My Deep Dive With An AI Scammer

I’m no stranger to scams. In fact, I probably need to up my OpSec because I’ve been seeing more of these lately, but let me tell you about this most recent one I encountered which was a bit different.

Anyone who’s been around Bitcoin for long enough learns to view unsolicited messages (especially ones involving trading, investments, or suspiciously enthusiastic strangers) with a healthy dose of skepticism. Yes, and even more so, especially skeptical when the profile has a picture of a pretty woman. Unfortunately.

Earlier today, such a message came through to me on the Orange Pill App (OPA) from a profile claiming to be an active crypto day trader, offering to “connect” (see Figure 1). What caught my attention was that this was the first time I’d seen this all-too-familiar type of conversation on Orange Pill App, which is supposed to be a fairly curated, Bitcoin only walled garden. I didn’t immediately dismiss it, but I did go into the conversation with my guard up.

Over the years, a few basic warning signs have proven reliable: when someone cold-messages you about Bitcoin or “crypto investments,” when they mention “AI trading algorithms,” or when they promise “consistent returns” with minimal risk, it’s almost always a scam, or a really bad idea at best.

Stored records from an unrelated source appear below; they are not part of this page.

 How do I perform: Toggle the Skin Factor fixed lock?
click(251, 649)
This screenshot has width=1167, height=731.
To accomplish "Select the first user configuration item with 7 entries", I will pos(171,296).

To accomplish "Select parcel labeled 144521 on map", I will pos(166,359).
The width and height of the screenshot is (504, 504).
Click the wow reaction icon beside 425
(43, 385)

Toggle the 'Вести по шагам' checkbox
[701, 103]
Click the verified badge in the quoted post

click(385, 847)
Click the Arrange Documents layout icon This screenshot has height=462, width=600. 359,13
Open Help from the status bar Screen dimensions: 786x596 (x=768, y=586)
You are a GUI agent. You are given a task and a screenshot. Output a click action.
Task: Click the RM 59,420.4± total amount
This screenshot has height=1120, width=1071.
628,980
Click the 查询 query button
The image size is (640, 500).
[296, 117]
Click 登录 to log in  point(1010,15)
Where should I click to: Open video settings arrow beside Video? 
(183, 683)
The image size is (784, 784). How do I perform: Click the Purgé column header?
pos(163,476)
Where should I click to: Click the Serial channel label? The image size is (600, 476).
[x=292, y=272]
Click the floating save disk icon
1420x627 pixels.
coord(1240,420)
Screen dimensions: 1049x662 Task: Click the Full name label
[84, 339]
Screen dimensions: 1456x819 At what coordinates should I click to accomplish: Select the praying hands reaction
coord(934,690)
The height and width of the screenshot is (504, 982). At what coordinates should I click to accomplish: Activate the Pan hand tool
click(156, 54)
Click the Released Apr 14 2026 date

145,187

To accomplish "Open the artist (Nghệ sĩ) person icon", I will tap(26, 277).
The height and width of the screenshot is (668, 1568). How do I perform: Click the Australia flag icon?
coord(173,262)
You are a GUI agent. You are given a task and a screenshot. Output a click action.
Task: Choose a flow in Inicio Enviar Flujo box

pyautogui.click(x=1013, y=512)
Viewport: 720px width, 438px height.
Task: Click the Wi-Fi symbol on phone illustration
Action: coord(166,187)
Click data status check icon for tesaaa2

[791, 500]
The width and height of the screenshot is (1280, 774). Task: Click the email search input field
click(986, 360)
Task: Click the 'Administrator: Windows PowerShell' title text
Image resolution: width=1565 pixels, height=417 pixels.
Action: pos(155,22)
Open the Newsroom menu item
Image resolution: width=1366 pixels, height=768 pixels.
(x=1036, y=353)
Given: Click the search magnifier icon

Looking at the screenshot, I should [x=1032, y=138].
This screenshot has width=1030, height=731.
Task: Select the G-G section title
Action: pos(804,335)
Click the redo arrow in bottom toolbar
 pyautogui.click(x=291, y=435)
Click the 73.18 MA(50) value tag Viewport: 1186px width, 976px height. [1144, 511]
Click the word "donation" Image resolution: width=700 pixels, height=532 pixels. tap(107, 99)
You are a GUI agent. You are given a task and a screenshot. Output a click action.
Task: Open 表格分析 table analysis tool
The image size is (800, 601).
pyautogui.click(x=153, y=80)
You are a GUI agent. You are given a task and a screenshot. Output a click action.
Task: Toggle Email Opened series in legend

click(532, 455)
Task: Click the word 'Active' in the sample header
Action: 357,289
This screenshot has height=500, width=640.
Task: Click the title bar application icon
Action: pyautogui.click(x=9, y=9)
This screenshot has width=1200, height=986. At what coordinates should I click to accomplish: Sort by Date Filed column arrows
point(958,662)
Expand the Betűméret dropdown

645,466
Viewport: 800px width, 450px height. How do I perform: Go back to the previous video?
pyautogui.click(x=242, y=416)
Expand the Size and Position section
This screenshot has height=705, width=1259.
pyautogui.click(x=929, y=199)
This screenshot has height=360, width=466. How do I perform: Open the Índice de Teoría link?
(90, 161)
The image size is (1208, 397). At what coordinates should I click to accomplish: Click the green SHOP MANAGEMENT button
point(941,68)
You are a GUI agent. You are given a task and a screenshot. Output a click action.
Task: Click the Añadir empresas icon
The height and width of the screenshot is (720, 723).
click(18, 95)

The conversation started with the usual “Are you into trading any other cryptos?” and “No, I’m Bitcoin only.” type of banter, but what made this case different, and worth reporting on, was what happened next.


The Setup

The profile I interacted with claimed to own several businesses and to run an “AI-powered Bitcoin trading algorithm,” promising “a minimum 5% ROI daily depending on market volatility” (see Figure 2).

Figure 2. Pivot to the Scam Pitch
The conversation shifts to a classic scam pitch: an “AI-powered Bitcoin trading algorithm” promising unrealistic daily returns. My bait of 2.5 million (sats) seemed enticing.

It was textbook in its approach: friendly greetings, casual small talk about “how your day is going,” a vague but impressive-sounding personal description, and then a swift pivot to investment opportunities.

I decided to play along a little longer — not because I believed them, but because I was curious.
And what I found was more interesting, and more troubling, than I expected.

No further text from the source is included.